• **Text segment**
<<<<
In publishing his tome, Let the Dead Bury the Dead, Indiana-based researcher Matt Janovic documents pervasive corruption, zany paranoia culture and desperate legal harassment. Although he had a list of prostitutes, servicing the capital region’s elites, employed by Jeane Palfrey, former Johns were “going after all of them,” he says, “to shut them up.” For 13 years Ms. Palfrey was able to sell sex to thousands of D.C. clients, including politicians, and well-compensated defense and intelligence contractors.
The Johns’ attempts to shut up their prostitutes worked, far more than the prostitutes’ fear of their own criminal liability. Mr. Janovic, along with the rest of the team working for the cause of defending Ms. Palfrey, “couldn’t find [the former prostitutes].”
Following D.C. Federal Judge Gladys Kessler’s having obtained in late 2007 subpoena power over various law enforcement and intelligence agencies in connection to Ms. Palfrey’s case, Judge Kessler was replaced by Judge James Robertson, who subsequently quashed that subpoena power. “All of a sudden,” says Mr. Janovic, “Judge Kessler is replaced without any explanation, nothing.” It was at this time, he says, that Ms. Palfrey threatened, in front of defense counsel Montgomery Sibley, to kill herself. The author speculates that a suicide threat even in front of Judge Kessler may have been the reason for her replacement.
>>>>
• **Information supplied**
<<<<
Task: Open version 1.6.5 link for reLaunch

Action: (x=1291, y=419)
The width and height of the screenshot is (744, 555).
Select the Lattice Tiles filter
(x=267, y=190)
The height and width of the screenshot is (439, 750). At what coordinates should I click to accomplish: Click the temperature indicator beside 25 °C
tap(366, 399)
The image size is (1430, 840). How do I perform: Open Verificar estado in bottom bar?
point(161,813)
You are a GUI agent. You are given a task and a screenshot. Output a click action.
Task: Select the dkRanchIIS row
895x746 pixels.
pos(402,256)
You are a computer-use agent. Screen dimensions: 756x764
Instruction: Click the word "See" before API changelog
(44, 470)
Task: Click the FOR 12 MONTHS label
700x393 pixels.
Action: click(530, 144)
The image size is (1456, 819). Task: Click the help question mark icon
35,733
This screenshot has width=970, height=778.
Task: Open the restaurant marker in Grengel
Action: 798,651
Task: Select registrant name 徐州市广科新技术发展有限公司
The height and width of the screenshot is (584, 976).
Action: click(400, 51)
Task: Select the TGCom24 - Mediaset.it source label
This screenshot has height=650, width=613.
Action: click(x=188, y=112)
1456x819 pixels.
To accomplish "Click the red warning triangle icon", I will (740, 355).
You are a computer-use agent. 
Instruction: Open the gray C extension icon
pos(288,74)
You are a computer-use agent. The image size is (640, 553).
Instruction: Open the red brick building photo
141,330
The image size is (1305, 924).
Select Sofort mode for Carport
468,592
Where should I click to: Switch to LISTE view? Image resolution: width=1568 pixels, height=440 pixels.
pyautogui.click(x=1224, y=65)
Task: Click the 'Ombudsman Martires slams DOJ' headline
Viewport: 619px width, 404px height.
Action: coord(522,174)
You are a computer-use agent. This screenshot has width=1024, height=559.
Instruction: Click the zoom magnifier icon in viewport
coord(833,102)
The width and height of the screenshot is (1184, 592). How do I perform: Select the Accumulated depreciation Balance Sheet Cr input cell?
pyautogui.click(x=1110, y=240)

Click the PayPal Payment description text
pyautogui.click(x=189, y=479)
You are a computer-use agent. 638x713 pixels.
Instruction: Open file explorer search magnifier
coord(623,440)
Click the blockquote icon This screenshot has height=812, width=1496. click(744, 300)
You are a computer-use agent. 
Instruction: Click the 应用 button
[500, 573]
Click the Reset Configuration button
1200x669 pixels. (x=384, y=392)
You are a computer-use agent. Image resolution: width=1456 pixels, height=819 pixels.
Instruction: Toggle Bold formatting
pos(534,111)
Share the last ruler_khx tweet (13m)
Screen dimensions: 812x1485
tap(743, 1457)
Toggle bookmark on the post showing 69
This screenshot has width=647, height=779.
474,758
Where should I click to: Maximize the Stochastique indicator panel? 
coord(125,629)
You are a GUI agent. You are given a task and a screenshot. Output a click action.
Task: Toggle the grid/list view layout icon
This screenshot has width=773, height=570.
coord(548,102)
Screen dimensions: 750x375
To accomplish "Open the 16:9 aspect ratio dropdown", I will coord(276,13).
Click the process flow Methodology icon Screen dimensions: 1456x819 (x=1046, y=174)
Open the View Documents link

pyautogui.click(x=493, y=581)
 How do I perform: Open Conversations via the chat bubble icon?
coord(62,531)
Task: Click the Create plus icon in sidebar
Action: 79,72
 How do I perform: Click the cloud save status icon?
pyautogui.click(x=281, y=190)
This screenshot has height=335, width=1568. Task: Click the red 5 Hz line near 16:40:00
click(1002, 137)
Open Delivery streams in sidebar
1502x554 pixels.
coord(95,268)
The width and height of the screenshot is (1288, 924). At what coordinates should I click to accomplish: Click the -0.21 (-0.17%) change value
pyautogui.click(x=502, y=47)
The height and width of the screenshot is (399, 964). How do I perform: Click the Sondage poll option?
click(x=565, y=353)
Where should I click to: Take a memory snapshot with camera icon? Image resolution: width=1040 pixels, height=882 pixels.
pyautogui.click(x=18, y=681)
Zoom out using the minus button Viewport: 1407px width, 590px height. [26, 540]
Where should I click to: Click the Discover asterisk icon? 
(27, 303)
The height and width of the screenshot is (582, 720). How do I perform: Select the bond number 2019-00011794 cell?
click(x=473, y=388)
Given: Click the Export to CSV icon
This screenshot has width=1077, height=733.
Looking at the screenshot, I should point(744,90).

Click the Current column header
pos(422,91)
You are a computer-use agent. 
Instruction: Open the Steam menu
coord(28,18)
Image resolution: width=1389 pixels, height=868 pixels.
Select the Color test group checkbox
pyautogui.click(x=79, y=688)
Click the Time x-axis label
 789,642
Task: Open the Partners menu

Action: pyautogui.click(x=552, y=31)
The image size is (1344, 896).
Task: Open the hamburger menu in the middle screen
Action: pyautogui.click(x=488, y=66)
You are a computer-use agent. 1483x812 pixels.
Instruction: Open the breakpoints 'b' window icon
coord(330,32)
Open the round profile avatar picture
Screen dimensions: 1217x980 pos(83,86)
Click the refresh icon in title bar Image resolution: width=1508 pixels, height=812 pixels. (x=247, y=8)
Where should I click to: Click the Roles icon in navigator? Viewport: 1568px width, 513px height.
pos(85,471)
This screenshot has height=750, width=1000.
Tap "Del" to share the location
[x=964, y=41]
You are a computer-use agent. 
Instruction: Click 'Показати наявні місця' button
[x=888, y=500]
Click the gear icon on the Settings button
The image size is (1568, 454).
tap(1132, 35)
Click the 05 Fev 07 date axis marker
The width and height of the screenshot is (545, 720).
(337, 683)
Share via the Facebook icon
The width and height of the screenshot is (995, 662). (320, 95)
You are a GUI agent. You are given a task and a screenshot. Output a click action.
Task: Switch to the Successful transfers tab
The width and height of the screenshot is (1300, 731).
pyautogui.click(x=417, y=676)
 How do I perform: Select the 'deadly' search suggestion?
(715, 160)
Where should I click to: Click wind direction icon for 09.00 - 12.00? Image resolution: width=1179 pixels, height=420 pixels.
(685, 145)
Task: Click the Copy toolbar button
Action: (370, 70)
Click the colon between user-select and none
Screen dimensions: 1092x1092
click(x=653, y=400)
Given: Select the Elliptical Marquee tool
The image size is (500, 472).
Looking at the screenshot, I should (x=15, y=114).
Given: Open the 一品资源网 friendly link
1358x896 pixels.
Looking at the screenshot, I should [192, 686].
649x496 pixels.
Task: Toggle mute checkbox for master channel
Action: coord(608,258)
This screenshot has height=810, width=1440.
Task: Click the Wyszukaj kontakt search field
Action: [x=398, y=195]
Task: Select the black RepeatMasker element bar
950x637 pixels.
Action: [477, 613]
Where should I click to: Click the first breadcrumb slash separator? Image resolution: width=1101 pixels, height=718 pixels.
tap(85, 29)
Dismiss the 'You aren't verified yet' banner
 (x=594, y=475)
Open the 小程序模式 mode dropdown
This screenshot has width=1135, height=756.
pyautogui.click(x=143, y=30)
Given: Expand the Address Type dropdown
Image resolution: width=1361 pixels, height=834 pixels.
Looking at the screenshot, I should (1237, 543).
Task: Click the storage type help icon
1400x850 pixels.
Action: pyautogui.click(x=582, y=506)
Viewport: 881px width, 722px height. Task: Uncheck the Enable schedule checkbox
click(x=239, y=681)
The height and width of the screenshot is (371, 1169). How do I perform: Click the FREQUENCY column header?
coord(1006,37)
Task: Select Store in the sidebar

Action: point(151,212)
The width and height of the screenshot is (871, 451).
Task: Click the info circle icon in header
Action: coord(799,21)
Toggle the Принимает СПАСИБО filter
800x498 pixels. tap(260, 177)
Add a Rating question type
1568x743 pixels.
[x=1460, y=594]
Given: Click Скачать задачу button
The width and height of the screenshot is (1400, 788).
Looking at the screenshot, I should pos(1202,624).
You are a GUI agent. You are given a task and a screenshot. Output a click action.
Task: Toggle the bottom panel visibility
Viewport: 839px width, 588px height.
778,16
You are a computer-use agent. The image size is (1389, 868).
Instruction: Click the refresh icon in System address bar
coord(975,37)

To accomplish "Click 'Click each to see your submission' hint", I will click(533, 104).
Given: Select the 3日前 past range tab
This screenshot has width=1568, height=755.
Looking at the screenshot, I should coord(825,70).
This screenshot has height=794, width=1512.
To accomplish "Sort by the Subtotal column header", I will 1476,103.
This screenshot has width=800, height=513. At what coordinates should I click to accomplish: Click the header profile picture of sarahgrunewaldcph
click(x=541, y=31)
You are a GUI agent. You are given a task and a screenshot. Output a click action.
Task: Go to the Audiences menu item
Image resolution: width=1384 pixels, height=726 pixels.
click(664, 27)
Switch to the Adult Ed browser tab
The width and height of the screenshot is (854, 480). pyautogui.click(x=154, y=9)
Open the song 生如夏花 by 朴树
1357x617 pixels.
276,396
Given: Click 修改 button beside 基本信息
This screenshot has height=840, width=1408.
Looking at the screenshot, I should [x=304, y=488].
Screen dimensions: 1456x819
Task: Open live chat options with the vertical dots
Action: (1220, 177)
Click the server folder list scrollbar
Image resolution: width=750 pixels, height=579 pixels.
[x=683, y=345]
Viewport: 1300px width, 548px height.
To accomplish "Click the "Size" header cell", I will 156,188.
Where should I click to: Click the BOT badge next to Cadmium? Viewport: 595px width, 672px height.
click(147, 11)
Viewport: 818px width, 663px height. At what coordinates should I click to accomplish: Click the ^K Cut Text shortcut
>>>>
• **Required work**
a: Say whether each statement agrees with the article on the Palfrey case, answering yes or no and quoting the words of the article that decide it.
(i) Ms. Palfrey sold sex to D.C. clients for 13 years.
(ii) Judge James Robertson expanded the subpoena power that Judge Kessler had obtained.
(iii) Ms. Palfrey threatened to kill herself in front of Montgomery Sibley.
b: Answer these questions from the article on the Palfrey case.
(i) In what state is Matt Janovic based?
(ii) What is the title of Matt Janovic's book?
(iii) Who replaced Judge Kessler?
c: Transcribe the passage of the article on the Palfrey case that begins at the words "The Johns’ attempts", and stop after "for her replacement.".

• **Responses by task**
a:
(i) Yes: "For 13 years Ms. Palfrey was able to sell sex to thousands of D.C. clients"
(ii) No: "who subsequently quashed that subpoena power"
(iii) Yes: "Ms. Palfrey threatened, in front of defense counsel Montgomery Sibley, to kill herself"

b:
(i) Indiana
(ii) Let the Dead Bury the Dead
(iii) Judge James Robertson

c:
The Johns’ attempts to shut up their prostitutes worked, far more than the prostitutes’ fear of their own criminal liability. Mr. Janovic, along with the rest of the team working for the cause of defending Ms. Palfrey, “couldn’t find [the former prostitutes].”
Following D.C. Federal Judge Gladys Kessler’s having obtained in late 2007 subpoena power over various law enforcement and intelligence agencies in connection to Ms. Palfrey’s case, Judge Kessler was replaced by Judge James Robertson, who subsequently quashed that subpoena power. “All of a sudden,” says Mr. Janovic, “Judge Kessler is replaced without any explanation, nothing.” It was at this time, he says, that Ms. Palfrey threatened, in front of defense counsel Montgomery Sibley, to kill herself. The author speculates that a suicide threat even in front of Judge Kessler may have been the reason for her replacement.